● Work item
The copy you return should hold every record below word for word and no images.

● Records for the exercise
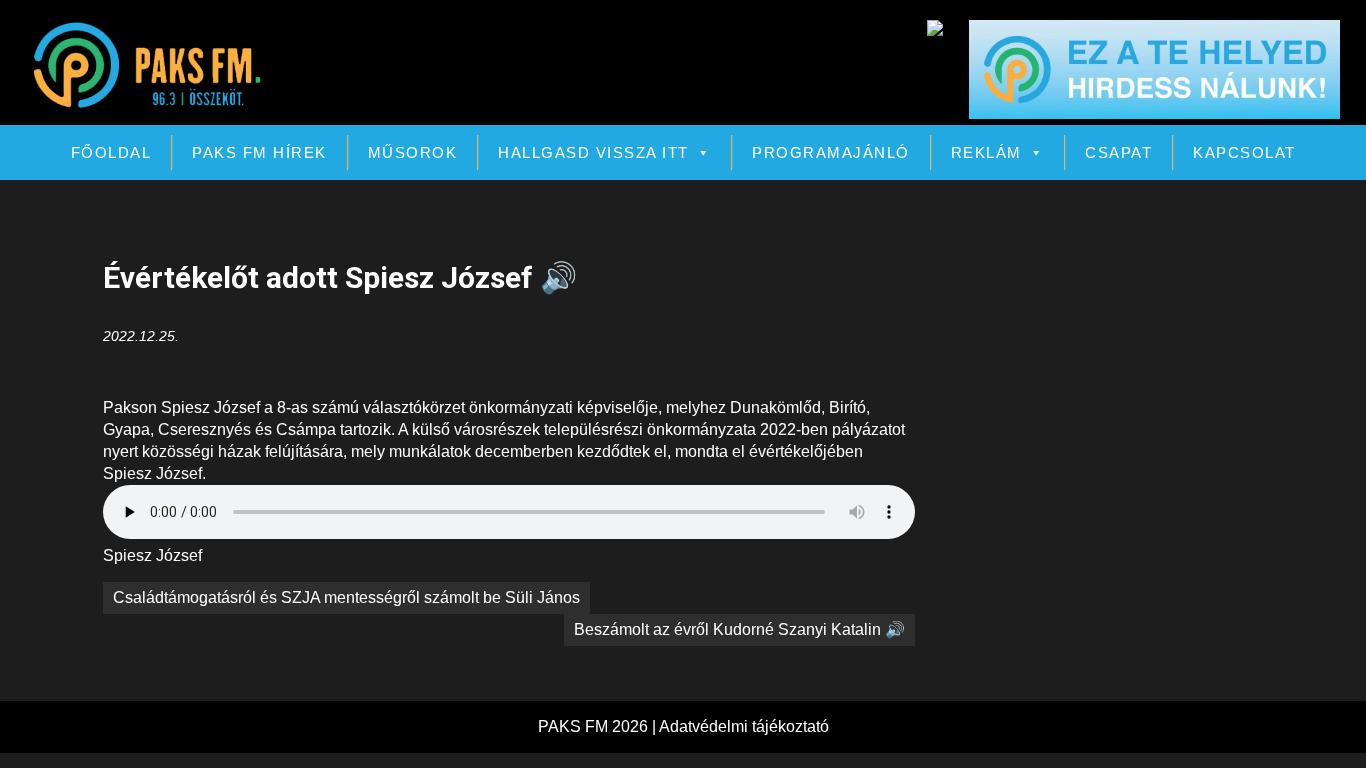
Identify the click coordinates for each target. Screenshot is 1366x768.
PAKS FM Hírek (259, 152)
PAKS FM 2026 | (598, 726)
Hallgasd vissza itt (593, 152)
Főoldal (111, 152)
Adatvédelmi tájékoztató (744, 726)
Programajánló (831, 152)
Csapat (1118, 152)
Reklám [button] (986, 152)
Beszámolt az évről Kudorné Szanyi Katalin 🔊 (739, 629)
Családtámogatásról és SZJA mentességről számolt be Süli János (346, 597)
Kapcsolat (1244, 152)
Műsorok (413, 152)
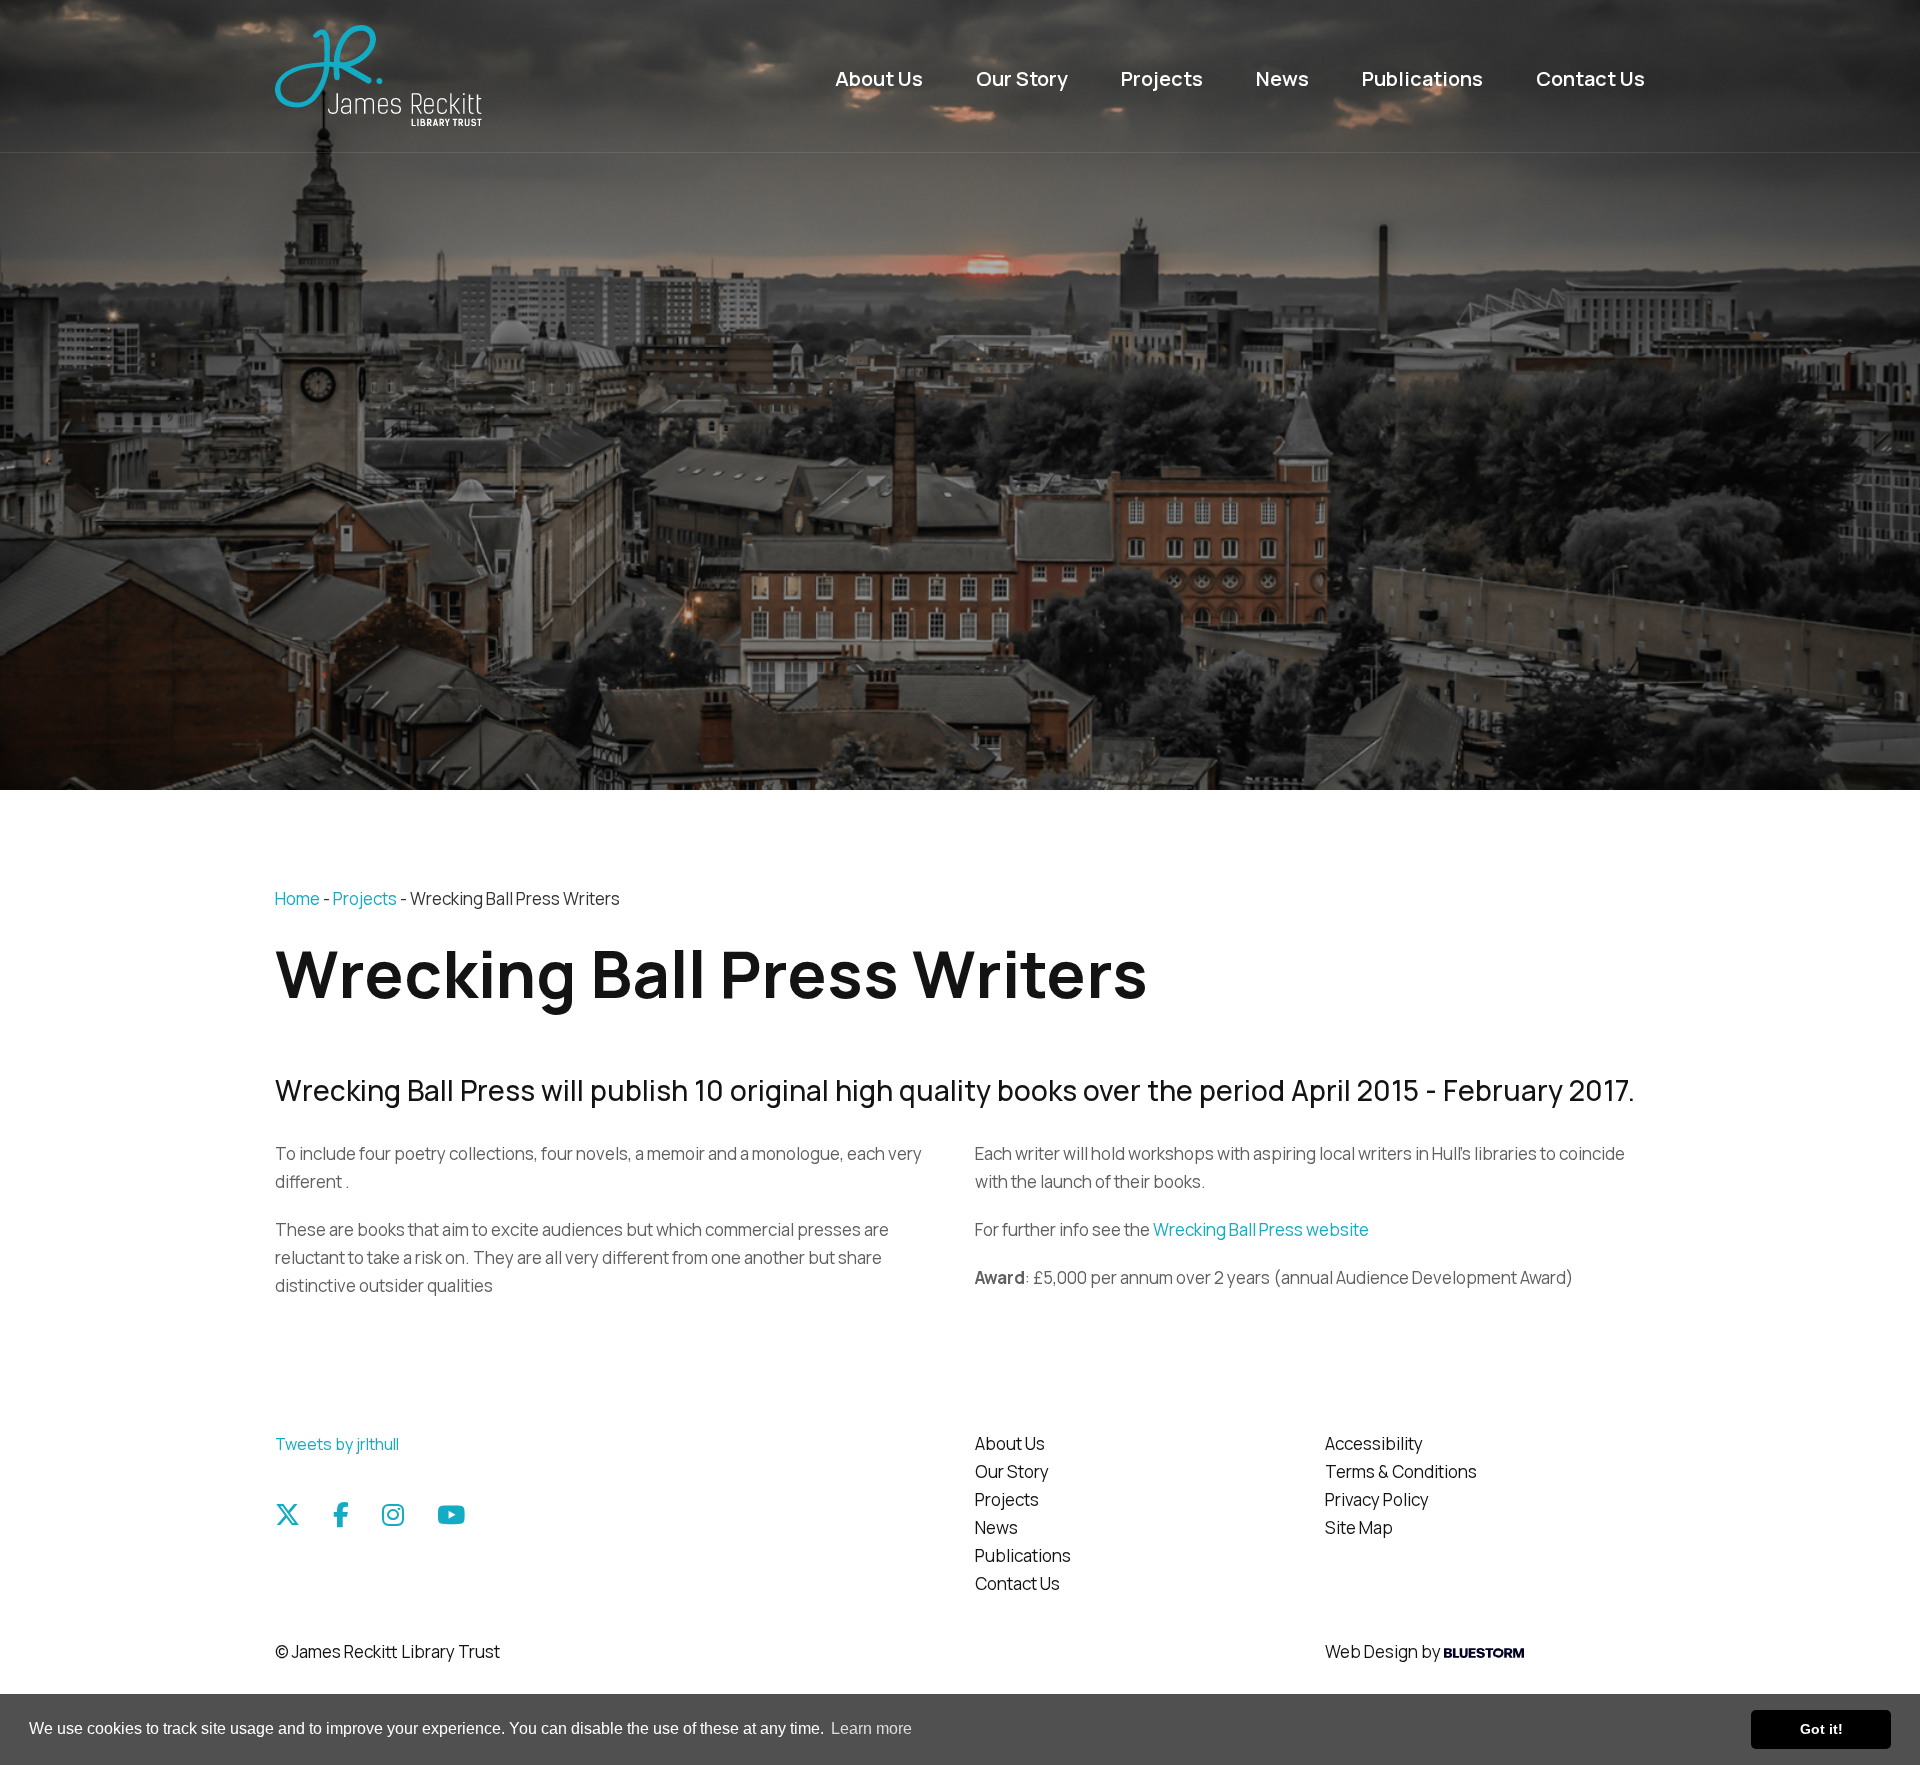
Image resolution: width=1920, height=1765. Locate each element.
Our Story (1022, 78)
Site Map (1359, 1527)
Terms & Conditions (1401, 1471)
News (1282, 78)
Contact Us (1590, 78)
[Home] (435, 76)
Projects (1162, 78)
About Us (879, 78)
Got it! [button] (1821, 1729)
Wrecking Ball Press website (1261, 1229)
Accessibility (1374, 1443)
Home (297, 898)
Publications (1422, 78)
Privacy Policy (1377, 1499)
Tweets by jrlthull (337, 1444)
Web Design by (1384, 1651)
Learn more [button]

● Exercise answer
Identify the click coordinates for each target. Screenshot is 1366x768.
PAKS FM Hírek (259, 152)
PAKS FM 2026 | (598, 726)
Hallgasd vissza itt (593, 152)
Főoldal (111, 152)
Adatvédelmi tájékoztató (744, 726)
Programajánló (831, 152)
Csapat (1118, 152)
Reklám [button] (986, 152)
Beszámolt az évről Kudorné Szanyi Katalin 🔊 (739, 629)
Családtámogatásról és SZJA mentességről számolt be Süli János (346, 597)
Kapcsolat (1244, 152)
Műsorok (413, 152)
Image resolution: width=1920, height=1765. Locate each element.
Our Story (1022, 78)
Site Map (1359, 1527)
Terms & Conditions (1401, 1471)
News (1282, 78)
Contact Us (1590, 78)
[Home] (435, 76)
Projects (1162, 78)
About Us (879, 78)
Got it! [button] (1821, 1729)
Wrecking Ball Press website (1261, 1229)
Accessibility (1374, 1443)
Home (297, 898)
Publications (1422, 78)
Privacy Policy (1377, 1499)
Tweets by jrlthull (337, 1444)
Web Design by (1384, 1651)
Learn more [button]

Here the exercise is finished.